## [Required action]
What you return should be the exact lines from the one with "Where should I" to the end of the records below, both included, and no pictures.

[Excerpts from a dataset]
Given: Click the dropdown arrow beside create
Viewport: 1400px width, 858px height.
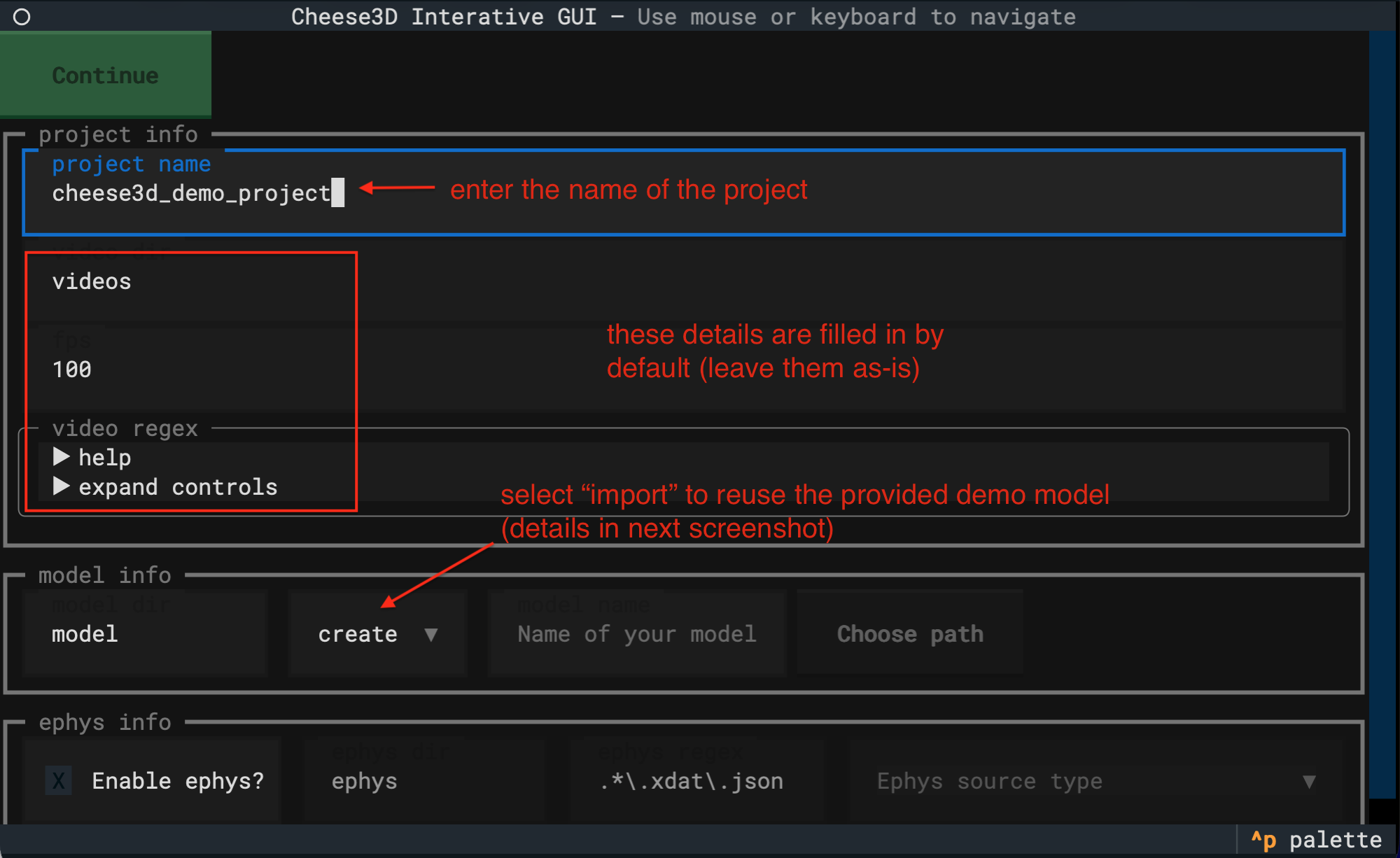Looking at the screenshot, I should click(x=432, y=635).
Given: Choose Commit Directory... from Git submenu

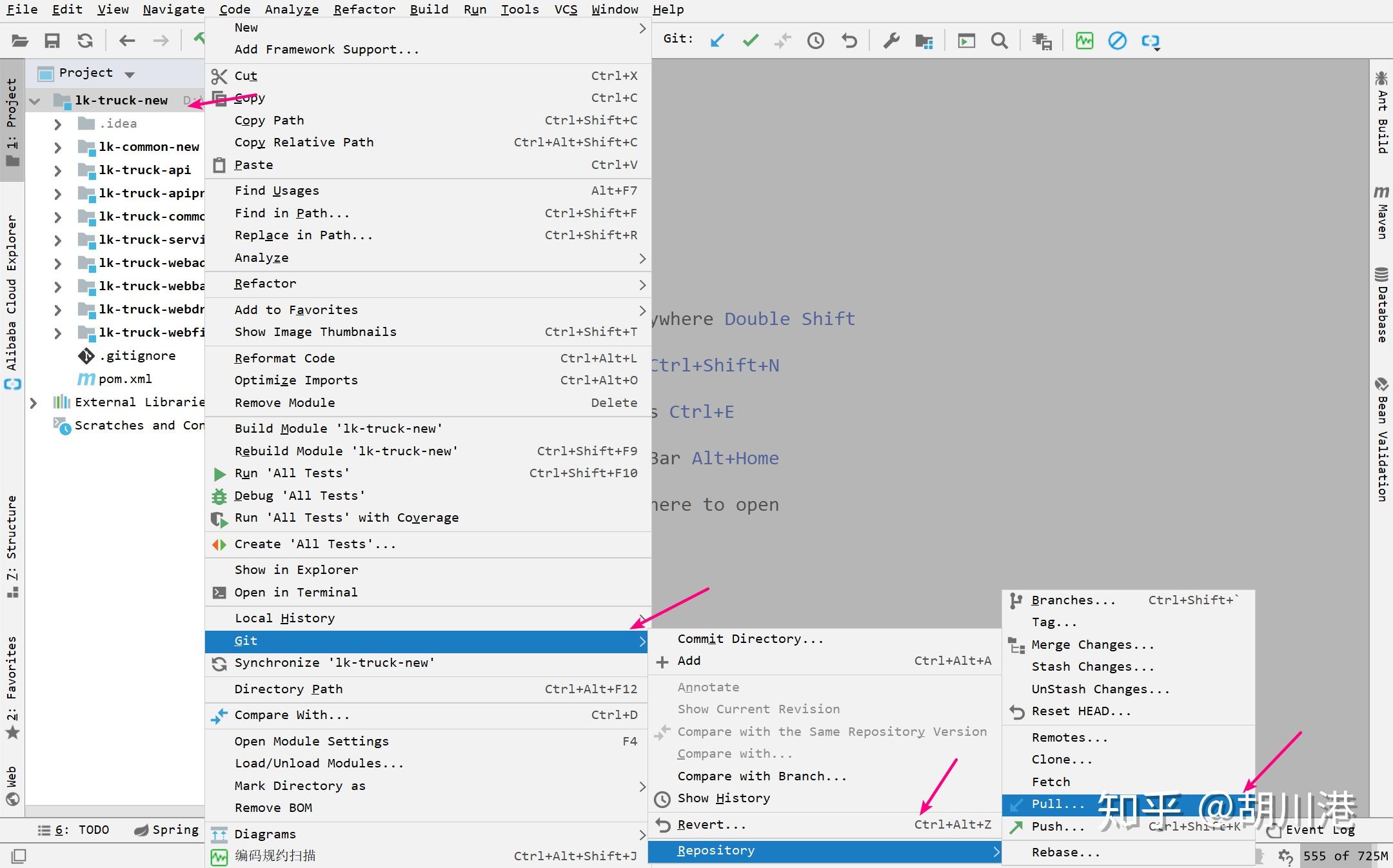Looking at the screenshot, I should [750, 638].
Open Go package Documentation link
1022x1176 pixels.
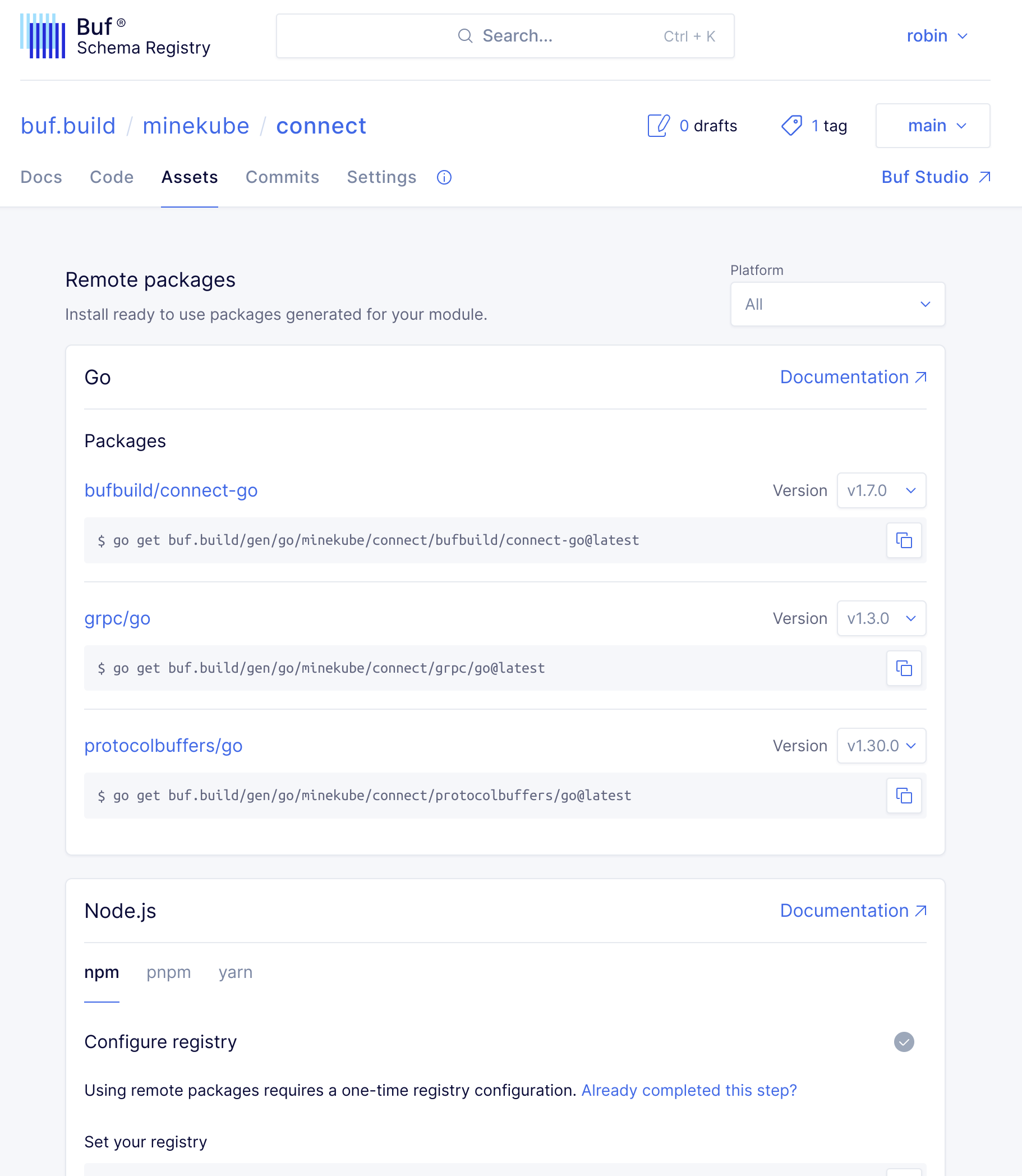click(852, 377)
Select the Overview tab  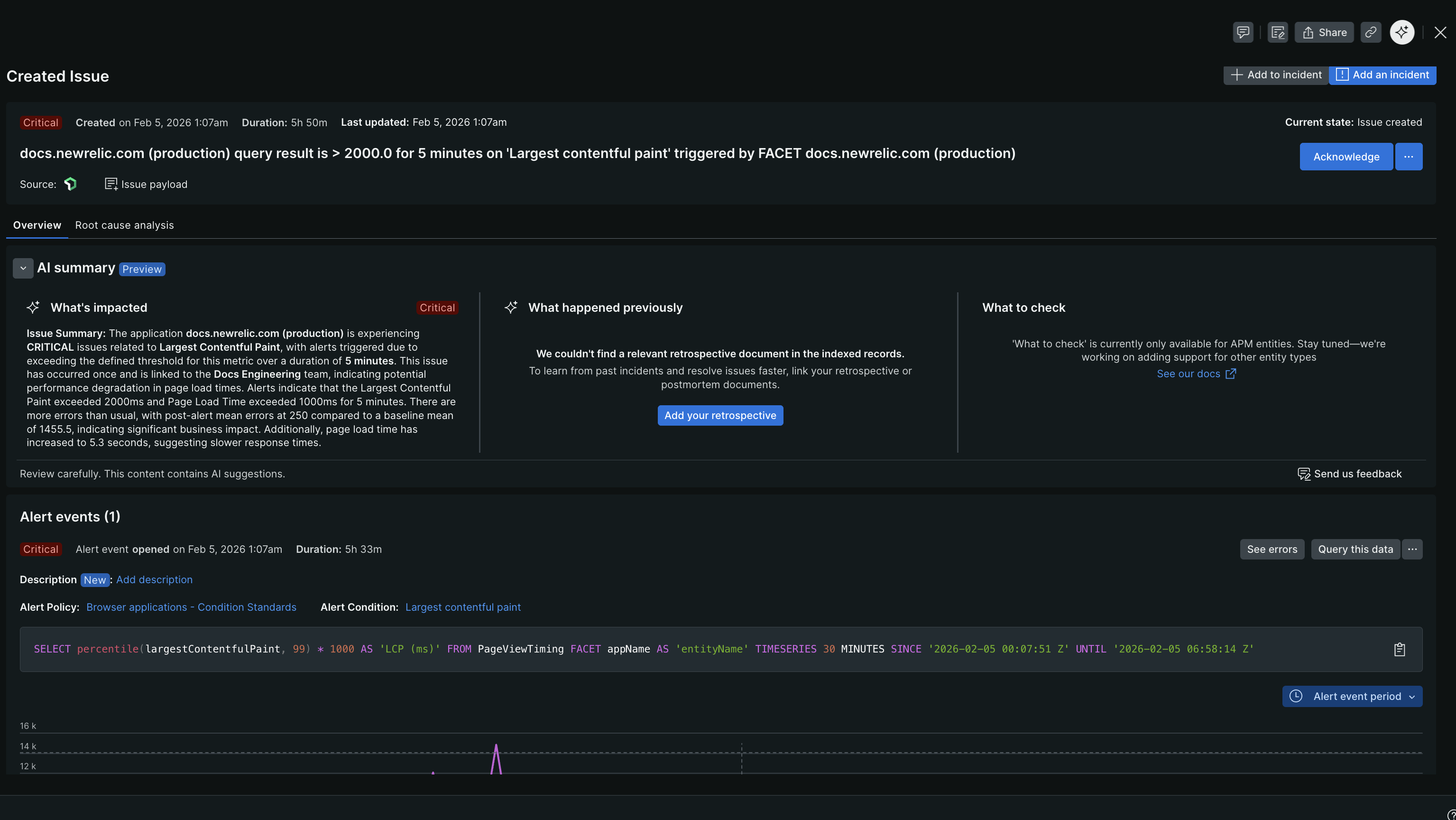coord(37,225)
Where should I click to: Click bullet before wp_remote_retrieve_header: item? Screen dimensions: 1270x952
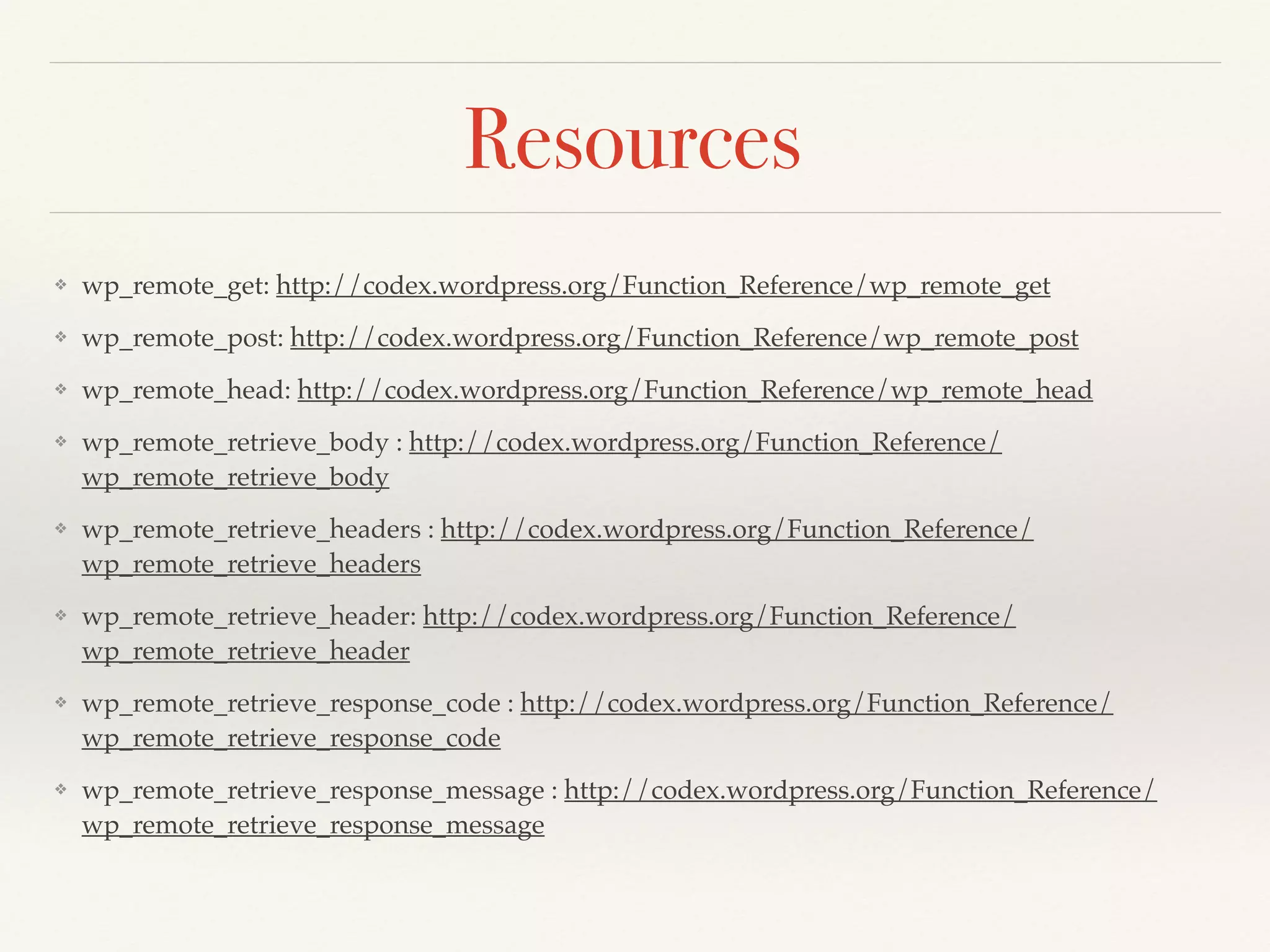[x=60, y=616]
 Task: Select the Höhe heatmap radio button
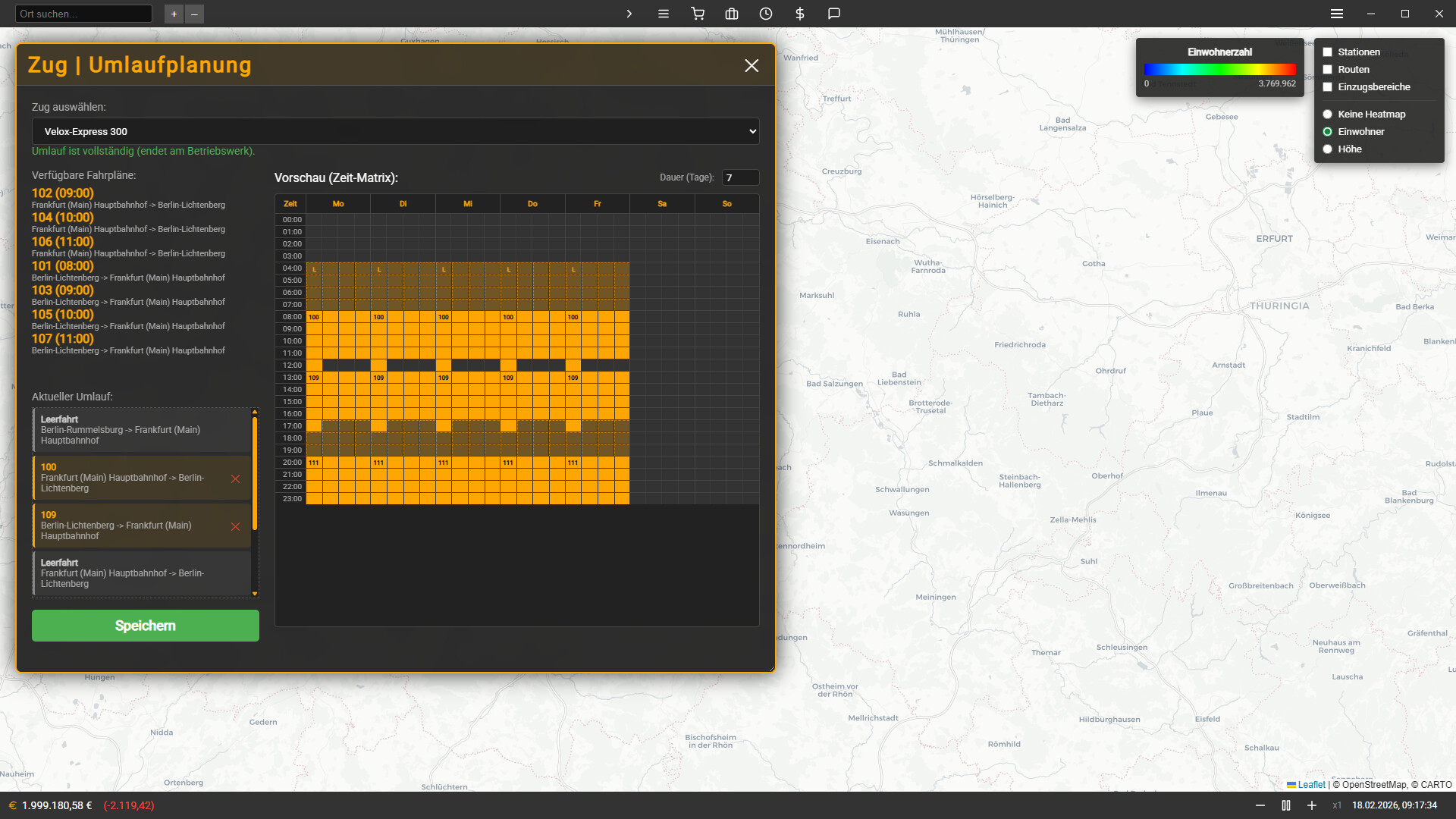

## [Expected output]
Where should I click to: Click bullet before wp_remote_retrieve_header: item? Screen dimensions: 1270x952
[x=60, y=616]
 Task: Select the Höhe heatmap radio button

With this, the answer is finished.